Records to process:
====

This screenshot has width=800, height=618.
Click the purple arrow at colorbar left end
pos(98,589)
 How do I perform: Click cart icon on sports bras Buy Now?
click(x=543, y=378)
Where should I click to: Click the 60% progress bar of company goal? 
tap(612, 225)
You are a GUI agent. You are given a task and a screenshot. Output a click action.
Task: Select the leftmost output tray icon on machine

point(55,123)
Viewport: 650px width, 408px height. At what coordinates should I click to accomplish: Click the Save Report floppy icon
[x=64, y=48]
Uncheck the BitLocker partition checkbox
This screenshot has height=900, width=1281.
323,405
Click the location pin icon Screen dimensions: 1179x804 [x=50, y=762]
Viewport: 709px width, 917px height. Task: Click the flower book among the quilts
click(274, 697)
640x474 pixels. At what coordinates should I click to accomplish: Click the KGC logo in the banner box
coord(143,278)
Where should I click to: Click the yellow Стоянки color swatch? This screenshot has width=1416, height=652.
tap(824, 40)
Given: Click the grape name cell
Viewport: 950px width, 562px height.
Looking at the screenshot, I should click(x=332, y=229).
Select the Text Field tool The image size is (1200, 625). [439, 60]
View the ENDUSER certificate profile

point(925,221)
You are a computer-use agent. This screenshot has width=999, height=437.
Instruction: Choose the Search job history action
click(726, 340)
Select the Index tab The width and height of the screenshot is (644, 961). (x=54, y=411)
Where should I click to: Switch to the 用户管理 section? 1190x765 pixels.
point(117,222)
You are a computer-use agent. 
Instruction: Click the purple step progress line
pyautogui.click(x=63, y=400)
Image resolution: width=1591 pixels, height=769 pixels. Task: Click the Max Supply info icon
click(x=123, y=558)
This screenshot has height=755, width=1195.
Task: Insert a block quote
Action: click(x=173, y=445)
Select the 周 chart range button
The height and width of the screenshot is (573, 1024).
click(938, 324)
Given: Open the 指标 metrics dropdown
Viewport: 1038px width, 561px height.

====

What is expected:
Could you print exactly the lines from the one containing "You are a GUI" through the last line of the records above?

Your response:
You are a GUI agent. You are given a task and a screenshot. Output a click action.
Task: Select the leftmost output tray icon on machine

point(55,123)
Viewport: 650px width, 408px height. At what coordinates should I click to accomplish: Click the Save Report floppy icon
[x=64, y=48]
Uncheck the BitLocker partition checkbox
This screenshot has height=900, width=1281.
323,405
Click the location pin icon Screen dimensions: 1179x804 [x=50, y=762]
Viewport: 709px width, 917px height. Task: Click the flower book among the quilts
click(274, 697)
640x474 pixels. At what coordinates should I click to accomplish: Click the KGC logo in the banner box
coord(143,278)
Where should I click to: Click the yellow Стоянки color swatch? This screenshot has width=1416, height=652.
tap(824, 40)
Given: Click the grape name cell
Viewport: 950px width, 562px height.
Looking at the screenshot, I should click(x=332, y=229).
Select the Text Field tool The image size is (1200, 625). [439, 60]
View the ENDUSER certificate profile

point(925,221)
You are a computer-use agent. This screenshot has width=999, height=437.
Instruction: Choose the Search job history action
click(726, 340)
Select the Index tab The width and height of the screenshot is (644, 961). (x=54, y=411)
Where should I click to: Switch to the 用户管理 section? 1190x765 pixels.
point(117,222)
You are a computer-use agent. 
Instruction: Click the purple step progress line
pyautogui.click(x=63, y=400)
Image resolution: width=1591 pixels, height=769 pixels. Task: Click the Max Supply info icon
click(x=123, y=558)
This screenshot has height=755, width=1195.
Task: Insert a block quote
Action: click(x=173, y=445)
Select the 周 chart range button
The height and width of the screenshot is (573, 1024).
click(938, 324)
Given: Open the 指标 metrics dropdown
Viewport: 1038px width, 561px height.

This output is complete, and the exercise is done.